A few comments:
1. The tube should not be mounted vertically. Over time, tiny dust and debris from inside the tube can collect on the output window in the tube. This debris will be burnt by the beam and will obscure the beam. It is possible to run vertically but life will suffer.
100% wrong. There is no any tiny dust nor debris inside the tube. No matter what kind of laser it is. RF or DC powered.
I know many laser machines with vertical set lasers working well long time.
2. Get a good quality laser, I'd recommend Coherent or Synrad. They are pricey but you get what you pay for, they are easy to control and reliable. Also can be run with only DC power. If you want cheap, then go with the RECI or similar glass tube.
Synrad is better choice than Coherent but all RF lasers stronger than 50-60W also need water cooling and have quite heavy RF cables between RF Power Supply and Laser. Unfortunately RF cables are 2-3m long only so RF PSU need to be set on a gantry together with Laser.
3. I think 100W would be plenty for what you are doing. Synrad has a power calculator deal on their site that you can use to estimate power required to cut different thicknesses of material.
Good choice. But check price and weight.
4. Mount the tube on the gantry so it travels along with the carriage. As long as you aren't running crazy acceleration or feedrates, the tube will be just fine going along for the ride. Mounting the tube horizontal will require only a single mirror. Older Kern lasers did this and it works just fine:
http://www.laserresale.com/upload_pi...t1_large_6.jpg
It is better to mount Laser along the gantry. No need to move Laser when working X-axis. First and second mirrors can be set only once.
5. Don't use aluminum sheet directly underneath. Aluminum reflects the laser beam back toward the laser which can damage the tube. For cutting metal there are special filters which remove reflected energy to protect the tube. You want to have as little support as possible behind your material, it will adversely effect your cuts and can reflect the laser beam back at your part, scorching the back side. You want a porous bed so the laser can defocus and be harmlessly absorbed. Normally you will have a hard bottom made of steel or aluminum that is well below the cutting plane of the laser. Once the laser beam is defocused it is substantially less dangerous. There are lots of different "porous" beds. Aluminum honeycomb is one option.
100% wrong.
Aluminium DO NOT reflects the laser beam back toward the laser as long as it is not highly polished.
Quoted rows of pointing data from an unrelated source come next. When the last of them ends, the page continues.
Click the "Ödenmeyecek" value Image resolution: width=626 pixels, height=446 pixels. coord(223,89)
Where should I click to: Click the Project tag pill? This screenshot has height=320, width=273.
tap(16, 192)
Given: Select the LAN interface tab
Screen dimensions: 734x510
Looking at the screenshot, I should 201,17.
Laser beam is focused by the lens in a FL point. After the beam passes FL point it is distracted and gets harmless.
Of course you should use a kind of Honeycomb or so but only to avoid dirt on a bottom side of material.
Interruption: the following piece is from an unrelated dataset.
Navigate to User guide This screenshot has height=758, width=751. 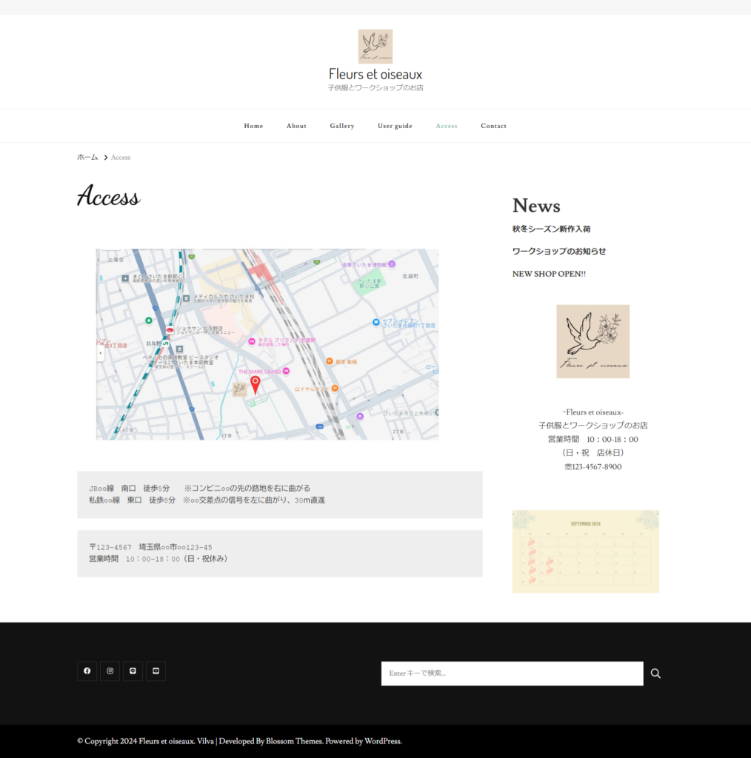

6. Lasers make LOTS of smoke and fumes, especially when cutting nasty $h1t like vinyl. You will literally die if you are cutting vinyl without excellent fume extraction.
Cutting vinyls is completely forbidden because of an acid. Sulfuric acid will eat fume extractor, mirrors, lens, machine steel parts as well as operators eyes and lungs. This is chemistry.
7. Please take some time to read through the info here and elsewhere so you have an idea of what you are getting yourself into. Lasers are quite dangerous when handled incorrectly, be safe.